Against that backdrop, Guyana’s decision not to vote stands out.

Guyana and Cuba established diplomatic relations on December 8, 1972, when Guyana joined Barbados, Jamaica and Trinidad and Tobago in becoming the first English-speaking Caribbean countries to recognize Cuba despite intense Cold War pressure from the United States.

That decision became a defining moment in Caribbean diplomacy and laid the foundation for one of the region’s closest bilateral relationships.

Over the past five decades, Cuba has trained thousands of Guyanese through scholarships in medicine, engineering, education and other disciplines.

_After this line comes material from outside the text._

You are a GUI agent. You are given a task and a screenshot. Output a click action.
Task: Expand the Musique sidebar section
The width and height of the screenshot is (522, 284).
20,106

Cuban doctors, nurses and medical specialists have provided healthcare services throughout Guyana, particularly in remote hinterland communities, while Havana has also supported Guyana through technical cooperation in education, sports, agriculture and disaster response.

Successive Guyanese administrations, regardless of political party, have consistently supported annual United Nations resolutions calling for an end to the U.S. embargo, viewing the sanctions as contrary to international law and harmful to the Cuban people.

Tuesday’s non-vote therefore represents a notable break from Guyana’s traditional diplomatic posture.

The development also comes as Guyana’s strategic relationship with the United States has deepened significantly in recent years through cooperation in oil and gas, security, defence and investment, raising fresh questions about whether Georgetown is recalibrating its foreign policy priorities.

Whether Guyana’s absence resulted from an administrative oversight, a diplomatic calculation or a deliberate policy decision remains unknown.

Until the government explains why it remained silent on one of the United Nations’ most symbolic and closely watched votes, questions are likely to persist over what many see as an unexpected departure from a foreign policy position that Guyana has maintained for more than 50 years.